O trabalho já está mudando, mas não vai sumir. No futuro do trabalho, já percebemos que algumas profissões são mais vulneráveis que outras e os cargos que envolvem certas características que as máquinas não conseguem mimetizar com tanta facilidade ainda são os mais seguros. A psicóloga Marcia Tosin levantou alguns dados do Word Economic Forum e estamos falando de características como:
- Capacidade de resolver problemas complexos;
- Pensamento crítico;
- Criatividade;
- Liderança;
- Gestão de pessoas;
- Trabalho em equipe;
- Inteligência emocional;
- Julgamento e tomada de decisão;
- Orientação e serviços;
- Negociação.
- Flexibilidade cognitiva.
Quanto mais humanidade exigir a profissão, menos substituível pela mão de obra tecnológica ela é. As máquinas não conseguem competir conosco quando se trata de situações novas, e isso coloca um limite fundamental nas tarefas humanas que as máquinas vão automatizar. Criação, por exemplo, por enquanto ainda é monopólio do ser humano, especialmente em cenários onde as variáveis não sejam controláveis. Os movimentos inovadores num tabuleiro de xadrez, criados por softwares, são exemplo de uma criação que as máquinas já conseguem fazer.
Vejamos o que Anthony Golbloom falou sobre isso em uma palestra:
“No entanto, há coisas que conseguimos fazer, mas as máquinas não. As máquinas têm feito pouco progresso em lidar com situações novas. Elas não conseguem lidar com coisas que não viram muitas vezes antes. As limitações fundamentais do aprendizado de máquina é que ele precisa aprender através de grandes volumes de dados passados. Mas os humanos não.
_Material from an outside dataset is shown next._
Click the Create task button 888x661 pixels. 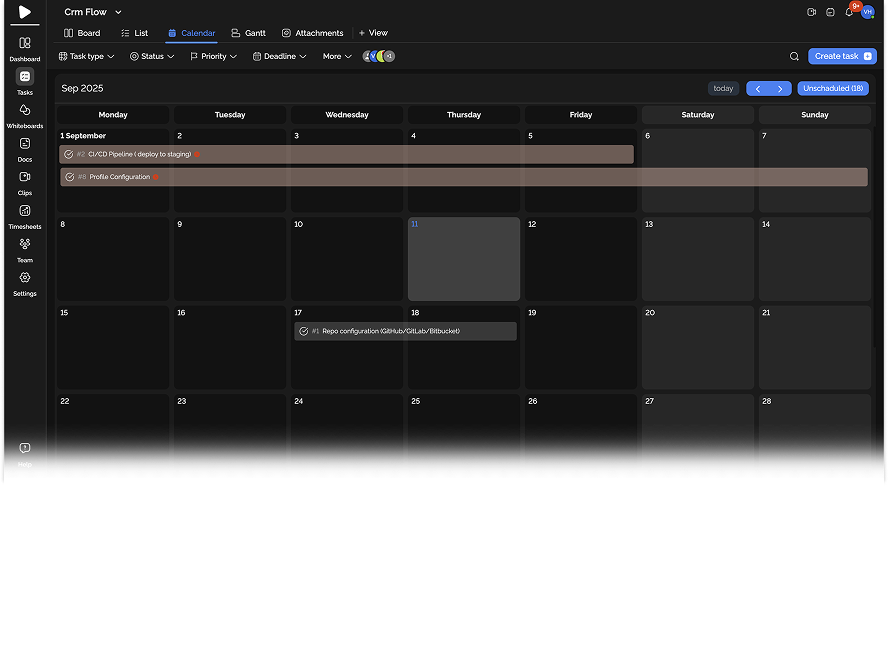pyautogui.click(x=842, y=57)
Temos a habilidade de ligar pontos aparentemente díspares para resolver problemas que nunca vimos antes.”
Mais uma revolução, agora com máquinas pensantes
As máquinas vão sim executar tarefas que garantiam empregos a seres humanos, só que não vai ser bem da forma como se imagina. E não quer dizer que não vão surgir soluções para minimizar o impacto dessa mudança no mercado de trabalho, ao contrário, elas já estão surgindo. Há, por exemplo, uma startup italiana que promete uma espécie de mesada para humanos que têm empregos ameaçados por robôs. Essa seria a Makr Shakr. Uma das grandes perguntas atuais é se o mais relevante é preservar empregos ou preservar a relevância dos seres humanos, buscando novas ocupações. Qual sua opinião?
O que podemos concluir é que no novo mundo não há lugar para obedecedores e que não devemos ter medo da tecnologia uma vez que somos nós que a desenvolvemos. E não tem parecer melhor para encerrar esse texto do que o de Garry Kasparov:
“Existe apenas uma coisa que somente os humanos podem fazer. E isso é sonhar. Então sonhemos grande.”